In the fight for casinos, there's one thing that links all of the proponents – all the different partners in the effort to bring slots of some kind or another to Massachusetts. As little as any of the parties would like to admit it, several of the speakers seemed to own up to it at various points during yesterday's casino hearing, like Bob Haynes, when he said this is about the jobs, “Period.” Or, the lady from the state's Chamber of Commerce, when she lied through her teeth and tried to say that building casinos would actually help local businesses. No one bought it, but it didn't stop her from trying to make something up, something she thought some of her allies would want to hear.
It's The Unquenchable Thirst for More. Some call it greed. The definition I came up with for greed myself, when I first started thinking about what binded this Unholy Alliance, is an intense desire to acquire as many resources as possible, without regard to how they're acquired. It certainly fits the bill for casino proponents in Massachusetts.
Greed. Seem like a strong word? I agree. I don't begrudge anyone for wanting work. I've, at various points in my life, including recently, struggled to find employment. I don't begrudge a business for trying to be profitable; My father and stepmother owned a travel agency for decades and it was exceptionally important to my family's ability to survive. Business does drive the economy – and a good economy means more opportunity for all.
Similarly, I've fought for local candidates in probably dozens of races, all because I care about our state. The ability of our state to maintain its core services is critical – and at risk. I could hardly begrudge State Senators and Representatives for looking under rocks for more revenue.
To some end, all of that is fine. I root for businesses to be profitable. I root for more union jobs – or jobs of almost any kind. I certainly root for the state to find more revenue, to protect and expand all of our core services. However, none of these things happen in a vacuum. A great thirst to excel is a fine thing, but an unquenchable one, one where you'll do questionable things to succeed, is just dangerous.
When does greed become a bad thing? When it starts to blind. When prototypical allies become the opposition because they want something so badly that you can't go along with it, suspect greed. That's what we saw happening here, today. Unions are desperate to add to their numbers, because numbers make them more powerful, not to mention improve the quality of life for workers. I'm desperate for that to happen, too. But going after casinos, creating an unholy alliance with some of the most evil corporations in the world not named “Haliburton” or “Blackwater,” is just being greedy for jobs.

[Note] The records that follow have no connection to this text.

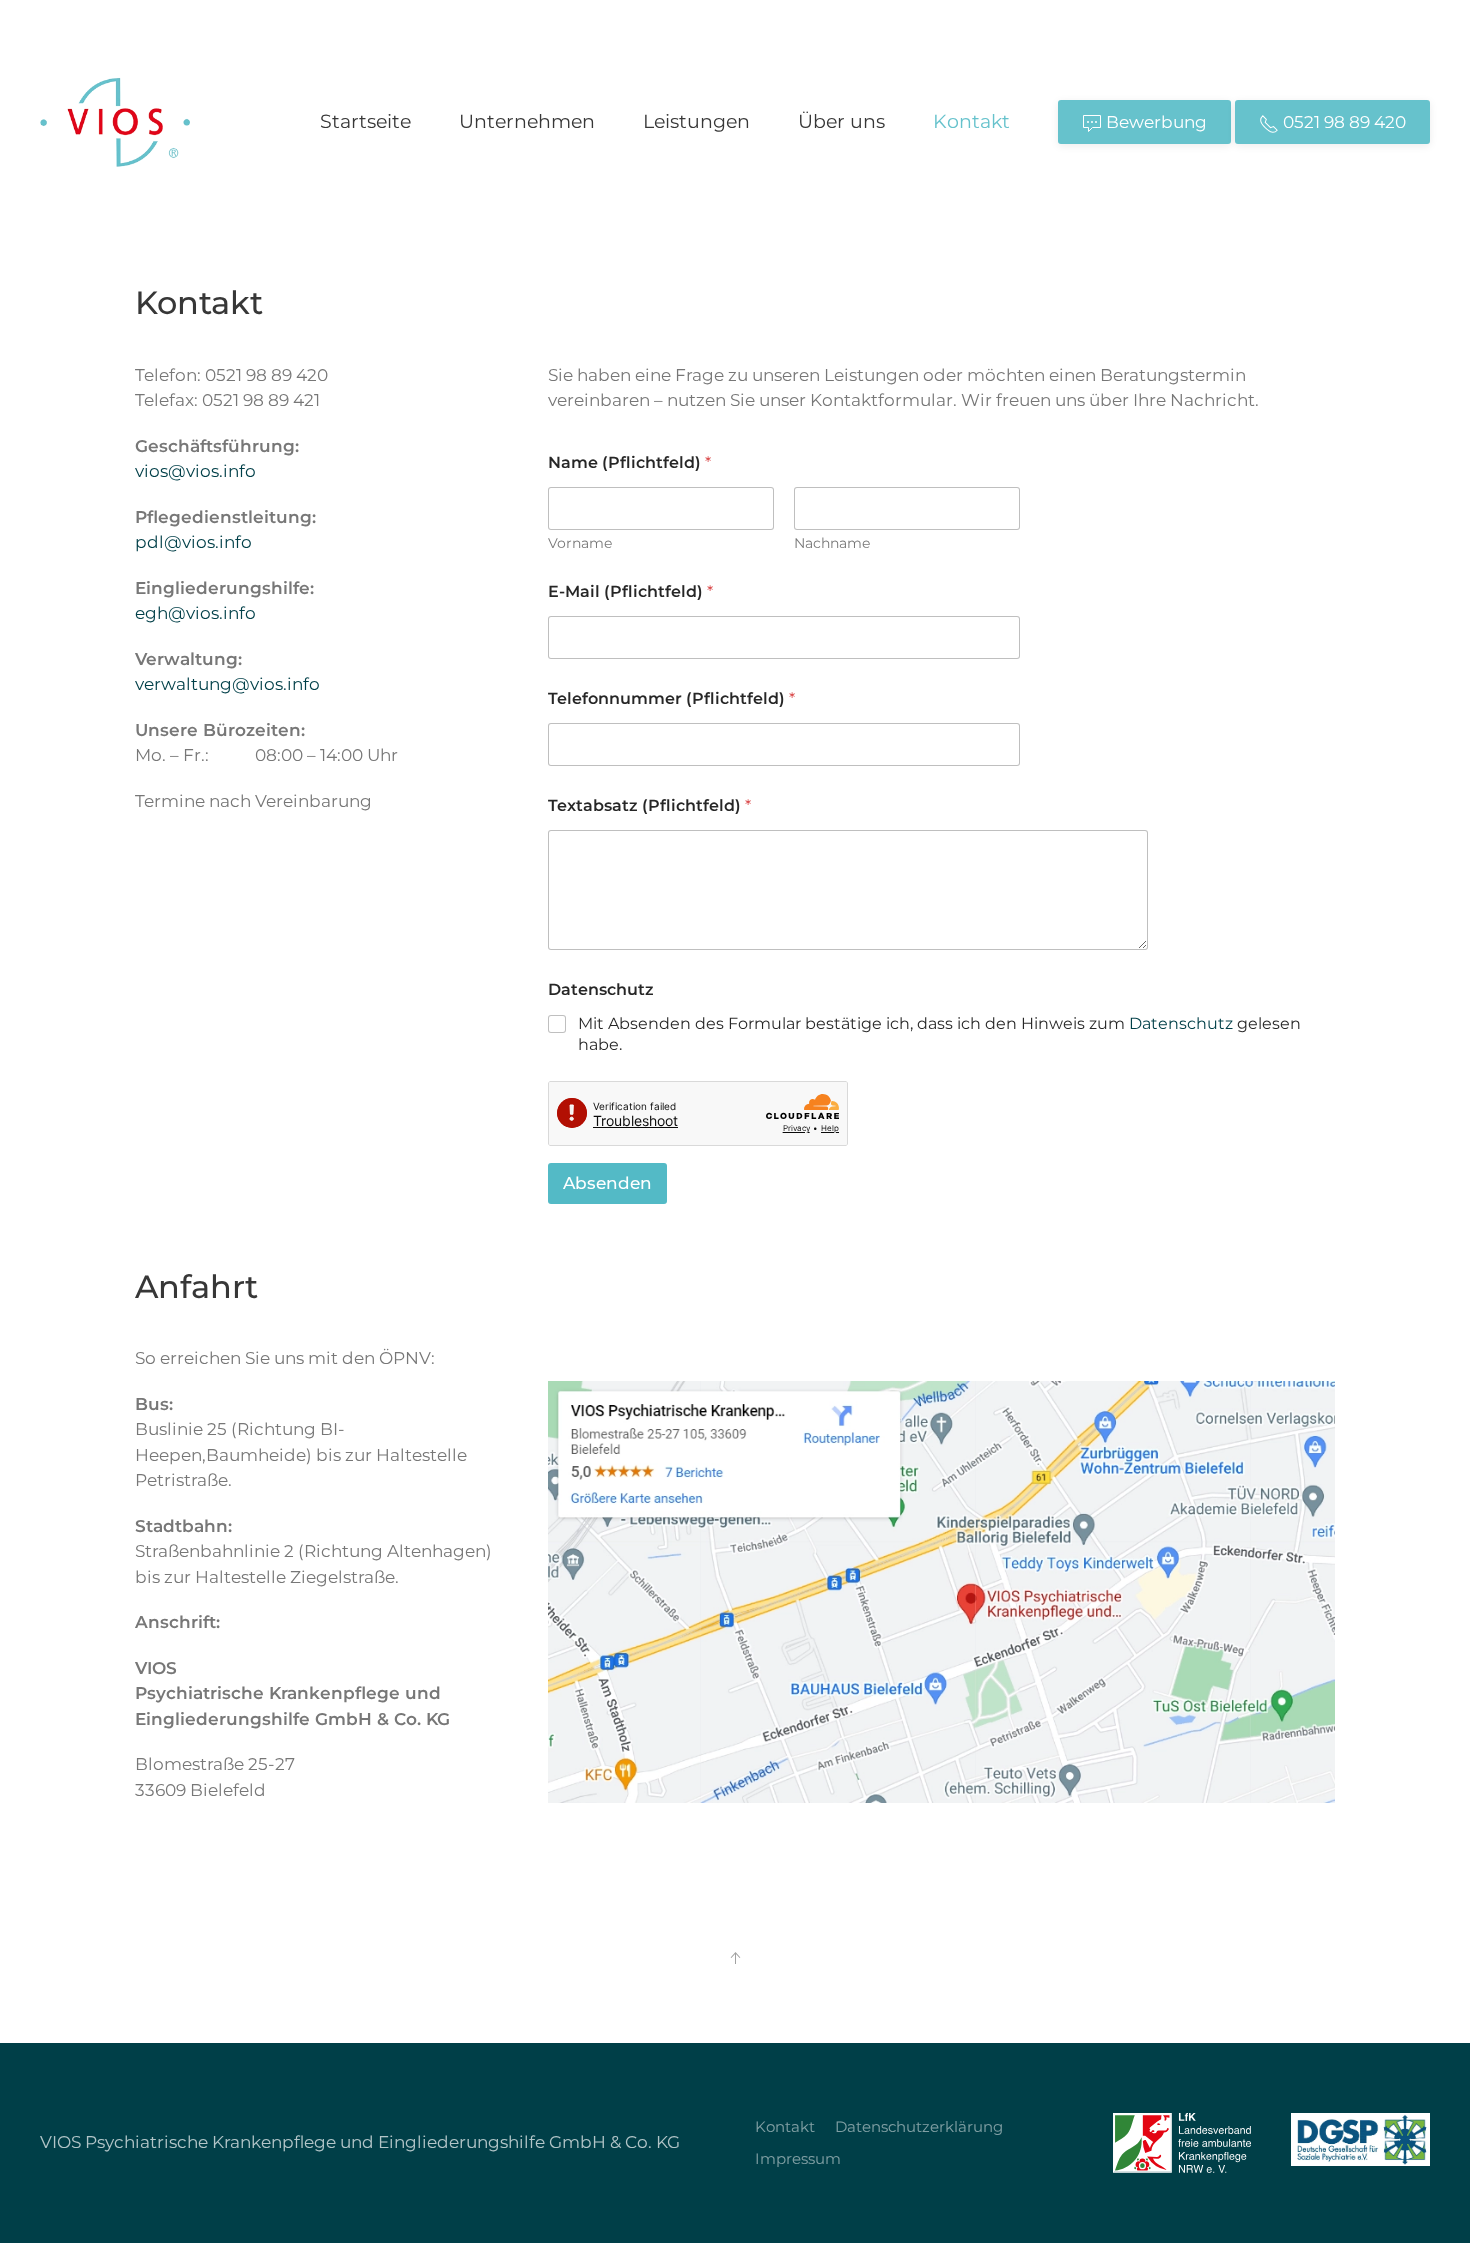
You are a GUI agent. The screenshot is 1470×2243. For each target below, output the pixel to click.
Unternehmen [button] (527, 121)
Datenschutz (1181, 1023)
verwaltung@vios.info (227, 684)
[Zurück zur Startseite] (115, 122)
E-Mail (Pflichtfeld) (630, 591)
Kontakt (971, 121)
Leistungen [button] (696, 121)
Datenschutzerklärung (919, 2126)
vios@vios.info (195, 471)
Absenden (607, 1183)
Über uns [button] (841, 121)
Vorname (580, 543)
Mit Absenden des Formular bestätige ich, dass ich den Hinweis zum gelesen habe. (939, 1034)
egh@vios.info (195, 613)
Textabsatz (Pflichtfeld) (649, 805)
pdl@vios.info (193, 542)
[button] (735, 1958)
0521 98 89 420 (1342, 122)
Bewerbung (1154, 122)
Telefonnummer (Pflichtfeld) (671, 698)
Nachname (832, 543)
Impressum (798, 2158)
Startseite (365, 121)
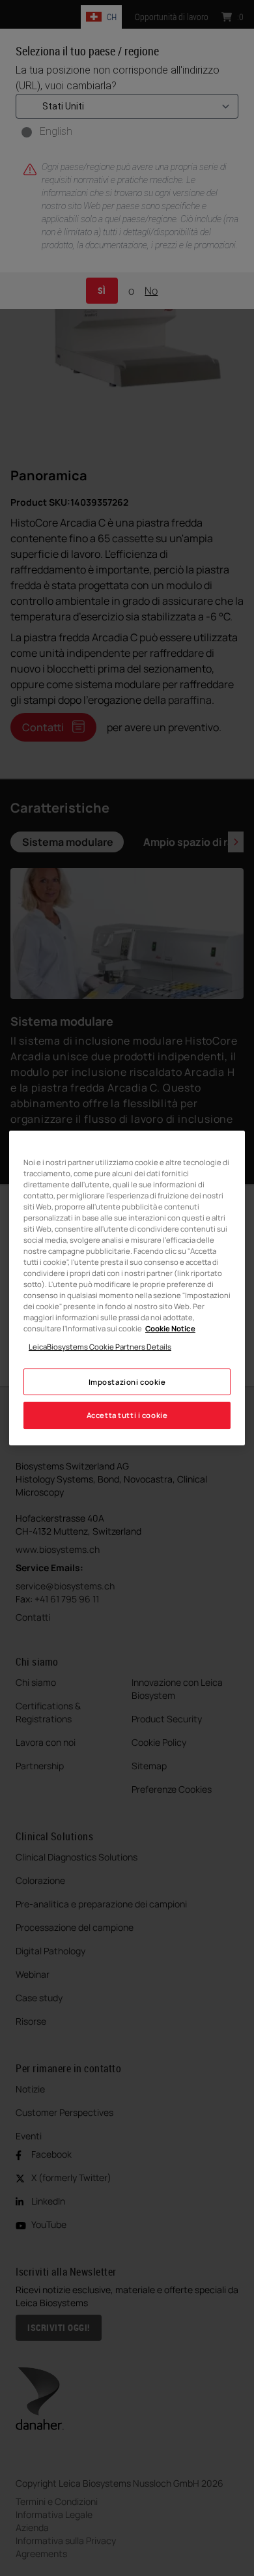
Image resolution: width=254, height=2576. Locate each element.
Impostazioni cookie (127, 1382)
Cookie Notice (170, 1328)
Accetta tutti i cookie (127, 1416)
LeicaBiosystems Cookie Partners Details (100, 1347)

The same goes for the state. At the base, a state is supposed to help protect its citizens. Instead, we have the three leaders of this state trying to form an equal partnership in the profit off our state's vulnerable, addicts. Almost all the profits of the entire industry come from the most frequent players. At Harrah's, 90% of the profit comes from 10% of the players. At some other casinos, it's 80% from 20%. No matter how you slice it, though, casinos live and die off preying on the vulnerable. They prey off them through the use of machines that are psychologically designed by professionals; they're designed to put players into a “zone,” which is a form of a high, and make the games as fast as possible, keeping players playing as long as possible.
The state has not and will not, at least without major backlash, authorize and fund a major, nonpartisan study that looks at all the pros and cons, all the expenses, all the factors, to make sure this is a good idea. Is there any stronger proof that Massachusetts's top politicians have been so driven for revenue that they've become blind than the utter refusal to do this kind of a commission -- to see?
Even the casinos and “gaming” companies are allowing their drive for profits to become a blinding greed. The entire industry pursued a strategy of such rapid expansion that it forgot to be responsible and plan for the future, rationally.
The consequences? It over saturated the market, creating a system where there were rapidly diminishing returns, taking on debt loads that can only be described as gargantuan – all in the drive for more and more, all without care as to how the economy performed, because the industry viewed itself as recession proof. Like I said, blind greed. There is a fine line between seeking profits and greed – and because of the blindness greed can cause, businesses would do well not to be too greedy.
So, we now have a situation where each and every proponent of gambling is pursuing gambling not because it's good policy, but because it seemingly advances one, small part of their agenda. However, because no comprehensive, nonpartisan studies have ever been done by any of these parties, they're blind as to if this will actually help their immediate goals, or any kind of goal. Casinos very well may reduce, not add to, the state's budget – as many nonpartisan academics have found. Casinos may very well end up costing the state jobs, because of the hit to small businesses – and also the very large and real social problems that arise from the ashes of a casino. Finally, even the casino companies could lose out, taking on more massive debt to attempt the construction of a major project in Massachusetts, at the very same time casino revenue is down and over saturization is up. In the end, even if the proponents win, they may lose, because they were too blinded by their unquenchable thirst to see what was right in front of them: This is not a good idea for any of the proponents.